【中国ウオッチ】習派トリオ、全員失脚◇軍内福建閥の主要メンバー:時事ドットコム

 中国軍で習近平国家主席派の有力者を多数輩出してきた東部戦区の司令官が政治的に粛清されたようだ。これで、同戦区の前司令官だった制服組ナンバー2らを含め、軍内習派の中核を成す福建閥の主要メンバー3人は全員失脚したことになる。(時事通信解説委員 西村哲也)

 中国で国慶節(建国記念日)前日の9月30日は、共産党による革命や戦争の殉難者を追悼する「烈士記念日」。抗日戦争(日中戦争)などの歴史教育・宣伝を強化する習政権下で制定された。当日は各地で式典が行われ、現地の党・政府・軍などの指導者が出席する。

 江蘇省の省都・南京市でも同記念日に式典があり、同省の党委員会書記らが参加したが、現地の公式報道が挙げた出席者の中に軍の東部戦区司令官と政治委員の名前はなかった。全国5戦区の首脳が必ずこの式典に出るわけではないが、東部戦区の林向陽司令官と劉青松政治委員は昨年まで出席していた。

 今年の出席者は「東部戦区指導者」と報じられており、戦区の副司令官などが参加したとみられる。両首脳は反腐敗闘争の標的となって失脚したとみられる。林氏については、春ごろから異変説が流れていた。

習氏側近人脈を徹底粛清

 東部戦区は旧南京軍区で、江蘇、福建の両省や上海市などを管轄。台湾関係の作戦で中心的役割を担う。さらに、軍内の習派は南京軍区に属していた旧第31集団軍(福建省)の出身者が多いことから、東部戦区は政治的にも非常に重要だ。習氏はかつて福建省で長く勤務したので、第31集団軍に人脈があったといわれる。

 林氏も第31集団軍出身。東部戦区副司令官や中部戦区司令官を経て、2022年に東部戦区司令官となった。同司令官の前任者は中央軍事委副主席で制服組ナンバー2の何衛東氏。何氏は第31集団軍の副軍長などを務めた。林氏はいずれ、何氏と同様に中央軍事委入りして、軍全体の首脳である副主席に就任する可能性があった。
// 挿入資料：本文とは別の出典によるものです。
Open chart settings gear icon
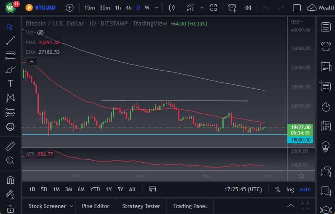 click(301, 176)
 ところが、同じく第31集団軍出身で、軍政治工作部主任(中央軍事委員)として人事を牛耳っていた習氏側近の苗華氏が昨年11月、停職処分を受けた。その後、何氏も今年3月の全国人民代表大会(全人代=国会)閉幕後、公の場に全く現われなくなり、失脚が確実。軍内の福建閥を取りまとめていた苗氏が打倒されたことで、その人脈が徹底的に粛清されていると思われる。

 なお、林氏と共に南京の式典を欠席した劉青松氏は福建閥ではないが、東部戦区で何氏が司令官、林氏が副司令官だった時期に副政治委員を務めていた。
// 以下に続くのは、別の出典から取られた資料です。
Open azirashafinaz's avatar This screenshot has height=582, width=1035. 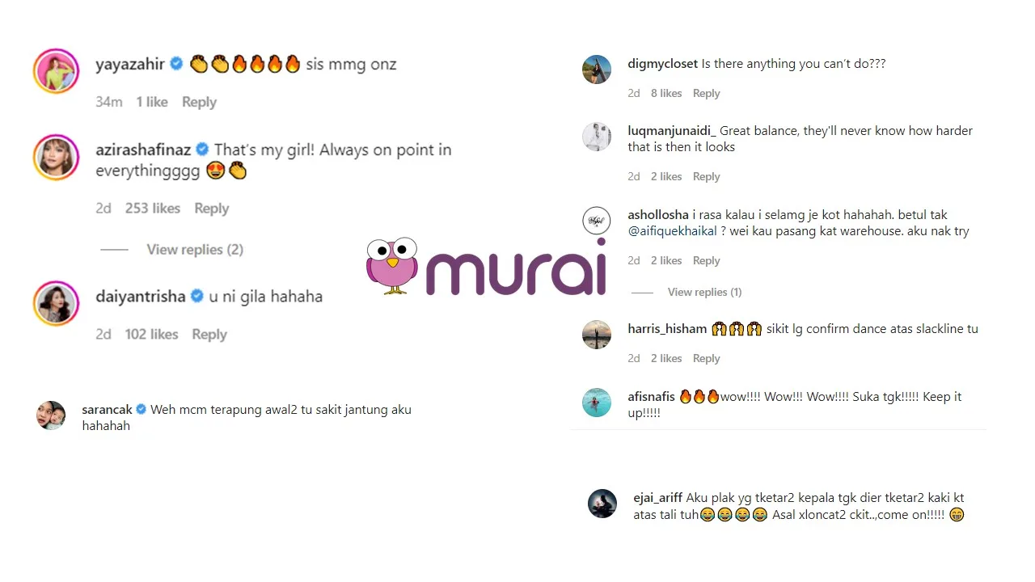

 また、四川省の省都・成都市で行われた烈士記念日式典でも、昨年と違って、西部戦区の汪海江司令官が出席しなかった。汪氏は西北地方の勤務が長く、福建閥でも東部戦区人脈でもないが、苗氏が人事を握っていた時期に抜てきされたというだけでも粛清対象になっているのかもしれない。

 苗氏は既に中央軍事委員などを解任されたが、中国本土のSNSで苗氏の「人事腐敗」を糾弾する文章が公然と出回っており、さらに厳しい処文を受けることになりそうだ。

国連総会、異例の欠席

 中央軍事委主席としての権勢に衰えが目立つ習氏だが、外交面でも異変があった。9月9日に開幕した国連総会に習氏ではなく、李強首相が出席したのだ。
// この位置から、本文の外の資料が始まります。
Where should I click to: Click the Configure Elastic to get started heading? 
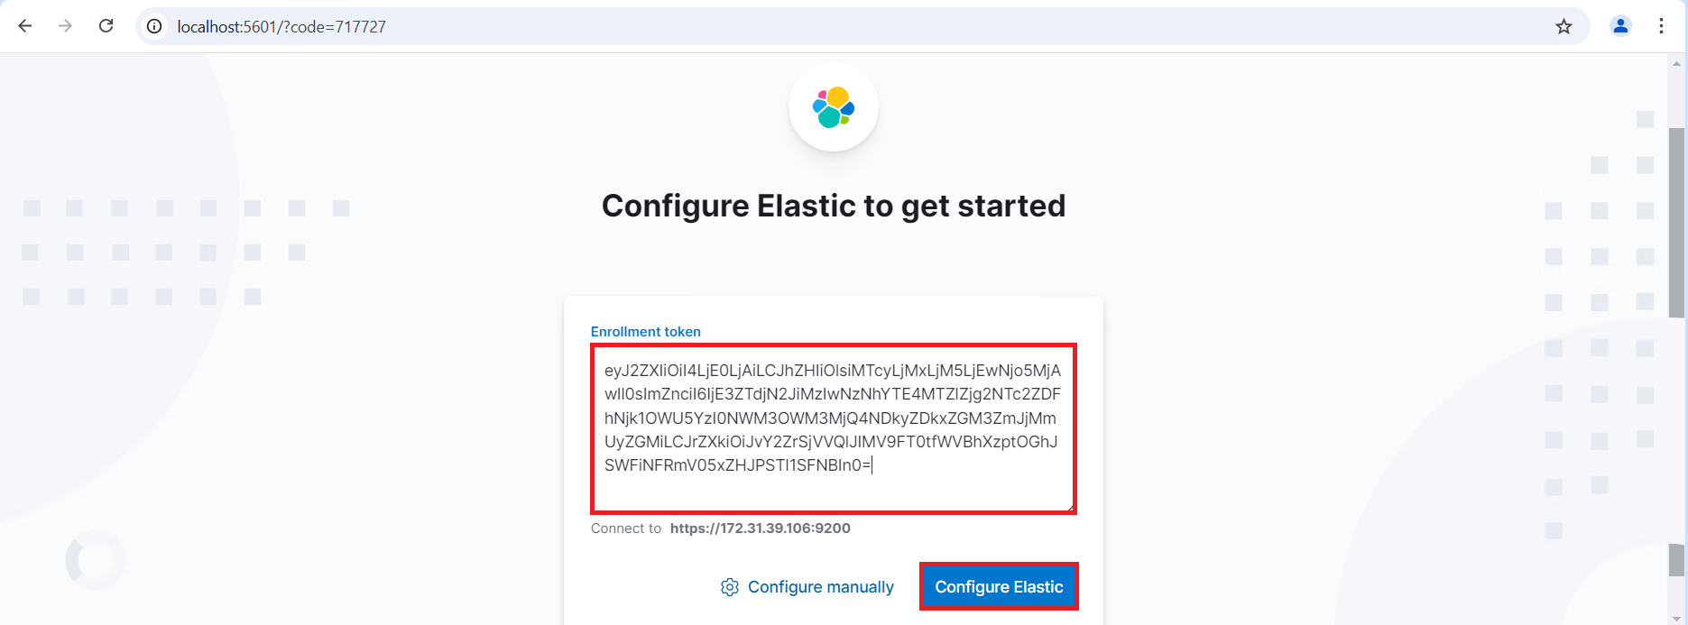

 中国国家主席は国連創設50年の1995年以降、同60年、70年の国連総会にすべて参加して、存在感を示してきた。筆者は北京特派員だった95年、江沢民国家主席(当時)のニューヨーク訪問を取材したが、中国外務省は現地で記者会見のほかに、江氏が泊まったホテル内で日本記者団向けのブリーフィングまで行うという力の入れようだった。

 今年も国連創設80年の節目の年。しかも、習氏は今回、国連総会に合わせて開かれた気候サミットにビデオメッセージを寄せ、自国の新たな温室効果ガス削減目標を発表している。習氏自身がニューヨーク入りして新目標を発表すれば、環境保護に後ろ向きなトランプ米大統領とは対照的な中国の積極姿勢を直接アピールできるところだったのに、見送ったのは、なおさら不可解だ。

 習氏は、7月にブラジルのリオデジャネイロで開催された新興国グループ「BRICS」首脳会議にも出ず、代わりに李氏を派遣した。習氏の同首脳会議欠席は初めてだった。BRICSと国連はいずれも中国が主なメンバーになっている国際組織だが、習氏はその重要会議出席を続けて見送った。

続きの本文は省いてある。